Depuis son élection, le Président de la République a lancé des opérations militaires de plus en plus offensives contre les groupes armés dans la mouvance de Daech via la force Barkhane. Or l’actualité intérieure française nous renvoie à l’inanité de ces actions conduites en Afrique, au Sahel : la haine propagée par des individus gagnés à un Islam radical vivant sur notre sol relève de bien autre chose que de la recherche d’une solution par les armes. Le mal est d’ordre cultuel, culturel ainsi qu’endogène : il provient des cellules situées dans les profondeurs notre tissu sociétal et économique, voire de la rencontre chaque jour plus brutale de deux plaques tectoniques que sont les quartiers dits « sensibles » et la France qui se croit « normale ». Refusons de plier devant ces missi dominici, apôtres invétérés des théocraties à qui est donnée mission de broyer les sociétés démocrates.
Hélas, il convient de dénombrer bien d’autres grands responsables de cette déliquescence générale, de la débandade intellectuelle qui s’abat sur les sphères puritaines, populistes, rétrécies, fallacieusement investies de donner le « la » au concert des média, ne tablant que sur l’émotion, le laminoir des rumeurs et rarement sur une clarté intellectuelle ou sur une réflexion au long cours ? Désignons du doigt l’adhésion à ces mouvements dictatoriaux que sont Me Too, Balance Ton Porc ou les Femen, ou encore les Verts. Leur grammaire caricaturale, les stimuli qu’ils lancent via les réseaux sociaux, l’absence de prospection donnent des coups de butoir au ciment social.

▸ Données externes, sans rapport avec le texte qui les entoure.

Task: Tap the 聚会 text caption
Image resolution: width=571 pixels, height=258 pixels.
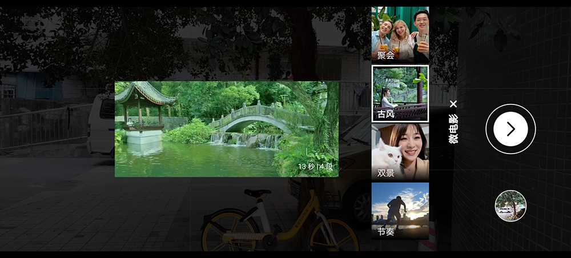Action: point(386,55)
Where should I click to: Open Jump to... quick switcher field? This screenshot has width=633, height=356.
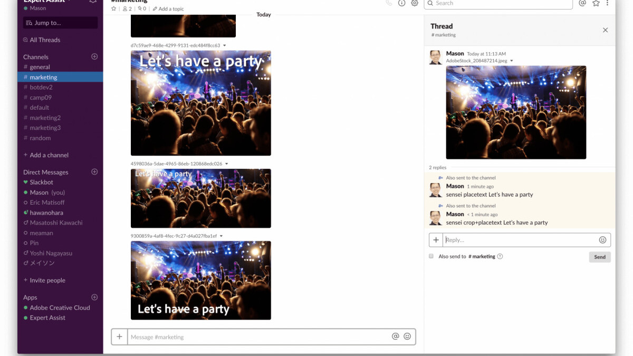click(60, 23)
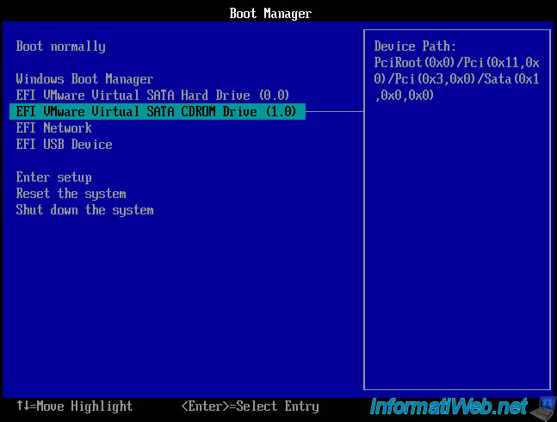The width and height of the screenshot is (557, 422).
Task: Click the Boot Manager title bar
Action: 270,13
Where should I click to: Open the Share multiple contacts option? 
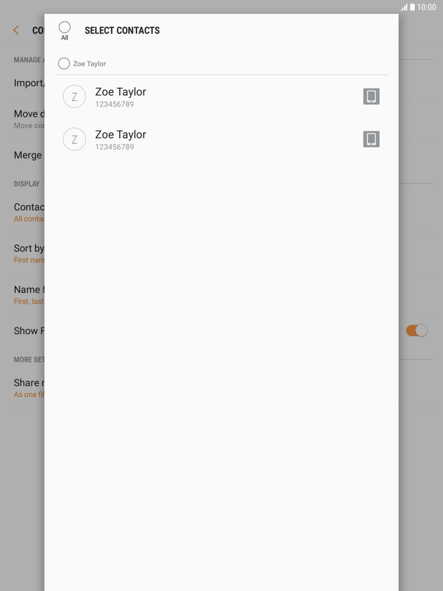29,387
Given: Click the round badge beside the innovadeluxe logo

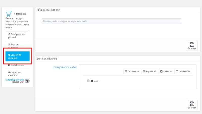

Le catéchisme de la pensée post-moderne – qui stipule que tout soit interchangeable tant sur le plan du patrimoine culturel que religieux ou laïc – ne contribue en rien à une avancée de l’humanité ! Ces faux-nez avancent masqués, dénient au citoyen le droit à un humour inconditionnel ainsi que le droit à la caricature – voire au blasphème.
Posons-nous la question : nos écolos bon teint, nos végétaliens antispécistes, nos groupies Me Too, nos mouchards du penser « correct » ne cloueraient-ils pas au pilori – s’ils étaient encore de ce monde – Desproges pour ses sketchs corrosifs, Picasso pour ses dessins érotiques, Jacques le Fataliste et son maître pour leurs dialogues sur l’amour et la guerre, le Caravage ou Fragonard pour leurs sujets coquins, paillards et génialement incongrus ? Pour un peu, 2020 – l’année de toutes les salades – s’octroierait le droit de dénoncer le modus vivendi ainsi que le bol alimentaire de notre ancêtre à tous, l’homme de Cro-Magnon – un charognard tout de peau vêtu et gros bouffeur de gibier sauvage devant l’Eternel.